### Data supplied ###

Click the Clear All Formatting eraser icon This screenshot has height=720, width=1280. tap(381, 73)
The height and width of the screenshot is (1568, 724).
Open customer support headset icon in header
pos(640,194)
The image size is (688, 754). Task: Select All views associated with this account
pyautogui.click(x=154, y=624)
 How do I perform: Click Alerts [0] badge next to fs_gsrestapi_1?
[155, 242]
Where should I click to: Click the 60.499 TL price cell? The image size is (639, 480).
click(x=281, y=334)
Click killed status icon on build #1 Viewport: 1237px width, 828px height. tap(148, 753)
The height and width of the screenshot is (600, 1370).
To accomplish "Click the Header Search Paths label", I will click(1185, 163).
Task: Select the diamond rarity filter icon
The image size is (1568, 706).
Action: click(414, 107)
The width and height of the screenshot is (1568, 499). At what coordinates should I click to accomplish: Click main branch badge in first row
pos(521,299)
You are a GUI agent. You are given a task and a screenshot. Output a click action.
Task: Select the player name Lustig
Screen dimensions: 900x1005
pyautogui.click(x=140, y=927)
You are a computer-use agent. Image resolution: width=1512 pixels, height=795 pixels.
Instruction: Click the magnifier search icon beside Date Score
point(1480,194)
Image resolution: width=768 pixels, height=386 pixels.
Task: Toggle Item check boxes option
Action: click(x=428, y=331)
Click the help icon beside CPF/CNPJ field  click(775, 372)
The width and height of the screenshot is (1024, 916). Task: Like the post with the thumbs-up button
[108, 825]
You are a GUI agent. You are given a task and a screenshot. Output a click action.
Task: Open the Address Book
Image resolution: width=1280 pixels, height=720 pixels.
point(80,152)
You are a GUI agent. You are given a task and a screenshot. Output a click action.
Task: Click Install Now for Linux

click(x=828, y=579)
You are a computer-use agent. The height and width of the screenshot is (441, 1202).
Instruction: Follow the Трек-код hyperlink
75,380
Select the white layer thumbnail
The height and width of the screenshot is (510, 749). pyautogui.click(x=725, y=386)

###

◆ **What to do**
Say each line again exactly as it appears above.

◆ **Task output**
Click the Clear All Formatting eraser icon This screenshot has height=720, width=1280. tap(381, 73)
The height and width of the screenshot is (1568, 724).
Open customer support headset icon in header
pos(640,194)
The image size is (688, 754). Task: Select All views associated with this account
pyautogui.click(x=154, y=624)
 How do I perform: Click Alerts [0] badge next to fs_gsrestapi_1?
[155, 242]
Where should I click to: Click the 60.499 TL price cell? The image size is (639, 480).
click(x=281, y=334)
Click killed status icon on build #1 Viewport: 1237px width, 828px height. tap(148, 753)
The height and width of the screenshot is (600, 1370).
To accomplish "Click the Header Search Paths label", I will click(1185, 163).
Task: Select the diamond rarity filter icon
The image size is (1568, 706).
Action: click(414, 107)
The width and height of the screenshot is (1568, 499). At what coordinates should I click to accomplish: Click main branch badge in first row
pos(521,299)
You are a GUI agent. You are given a task and a screenshot. Output a click action.
Task: Select the player name Lustig
Screen dimensions: 900x1005
pyautogui.click(x=140, y=927)
You are a computer-use agent. Image resolution: width=1512 pixels, height=795 pixels.
Instruction: Click the magnifier search icon beside Date Score
point(1480,194)
Image resolution: width=768 pixels, height=386 pixels.
Task: Toggle Item check boxes option
Action: click(x=428, y=331)
Click the help icon beside CPF/CNPJ field  click(775, 372)
The width and height of the screenshot is (1024, 916). Task: Like the post with the thumbs-up button
[108, 825]
You are a GUI agent. You are given a task and a screenshot. Output a click action.
Task: Open the Address Book
Image resolution: width=1280 pixels, height=720 pixels.
point(80,152)
You are a GUI agent. You are given a task and a screenshot. Output a click action.
Task: Click Install Now for Linux

click(x=828, y=579)
You are a computer-use agent. The height and width of the screenshot is (441, 1202).
Instruction: Follow the Трек-код hyperlink
75,380
Select the white layer thumbnail
The height and width of the screenshot is (510, 749). pyautogui.click(x=725, y=386)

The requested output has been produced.